Thana is the daughter of a legendary assassin. Naturally, as a young woman in the same field of work, of calling, she's eager to follow in her mother's footsteps, to live up to her legacy. Thus, she's more than eager to take on a seeming impossible contract: kill a foreign ambassador who has literal magic to call on for defense. She might have bitten off more than she can chew.

Well, this series escalated quickly.

I usually try to avoid spoilers in reviews, but it's hard to explain what I thought about this book without heading into spoiler territory. So, here we are.

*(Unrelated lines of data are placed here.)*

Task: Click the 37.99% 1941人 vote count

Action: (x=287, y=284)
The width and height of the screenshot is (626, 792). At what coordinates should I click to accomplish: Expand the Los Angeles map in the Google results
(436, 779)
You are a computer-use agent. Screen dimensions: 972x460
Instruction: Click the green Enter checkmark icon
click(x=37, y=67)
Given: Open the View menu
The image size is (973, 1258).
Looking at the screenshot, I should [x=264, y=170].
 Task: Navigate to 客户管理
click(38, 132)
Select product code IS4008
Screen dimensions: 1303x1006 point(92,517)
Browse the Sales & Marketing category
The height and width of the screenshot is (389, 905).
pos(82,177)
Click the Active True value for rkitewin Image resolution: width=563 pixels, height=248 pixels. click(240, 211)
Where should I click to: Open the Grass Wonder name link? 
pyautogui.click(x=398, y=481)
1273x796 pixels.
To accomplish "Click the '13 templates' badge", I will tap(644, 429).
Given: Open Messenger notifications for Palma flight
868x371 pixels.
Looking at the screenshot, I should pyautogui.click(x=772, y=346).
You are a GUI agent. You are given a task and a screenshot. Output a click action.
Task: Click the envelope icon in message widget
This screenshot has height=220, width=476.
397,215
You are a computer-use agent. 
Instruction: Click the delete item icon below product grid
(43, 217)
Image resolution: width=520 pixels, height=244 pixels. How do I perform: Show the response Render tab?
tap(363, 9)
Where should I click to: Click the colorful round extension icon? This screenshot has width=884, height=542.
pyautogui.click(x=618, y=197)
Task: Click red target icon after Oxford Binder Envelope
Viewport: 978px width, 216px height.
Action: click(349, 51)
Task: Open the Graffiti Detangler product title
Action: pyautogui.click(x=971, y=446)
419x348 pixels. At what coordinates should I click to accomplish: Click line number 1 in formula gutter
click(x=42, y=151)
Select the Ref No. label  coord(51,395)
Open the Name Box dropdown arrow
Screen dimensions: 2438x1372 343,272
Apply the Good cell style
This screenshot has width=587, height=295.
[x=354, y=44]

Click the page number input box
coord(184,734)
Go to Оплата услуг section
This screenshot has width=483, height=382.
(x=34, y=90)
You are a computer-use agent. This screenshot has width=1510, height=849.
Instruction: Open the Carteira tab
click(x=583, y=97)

This isn't the first trilogy that's switched main characters on me for the second book. This isn't the only trilogy that's got a huge time-skip between book 1 and 2. Neither of those two things are in themselves negative. What threw me a bit was the lack of foreshadowing for this huge change at the end of book one (at least that I noticed). Amastan and his many relationships drew me into the first book and made me invested in Ghadid as a city and a society. I wanted more of his missions, him learning to become an assassin, the return of his star-crossed love interest, of Ghadid's internal politics.

And I didn't get that.

Don't get me wrong, I like Thana. I like her romance, I like her personality, I like the challenge she's facing. But her flavor of story is very different from the first book. In the first story, we had a murder mystery of sorts and local political intrigue. In this book, we get world ending levels of destruction on the line. Ghadid gets destroyed off-screen! So many characters I'd come to love or at least find interesting just, dead, after barely being in the book at all.

I don't think this was a badly written book or anything. It was just a jarring switch in tone, scope and cast. Will be interesting to see how book three feels, now that I'm prepared for a drastic change.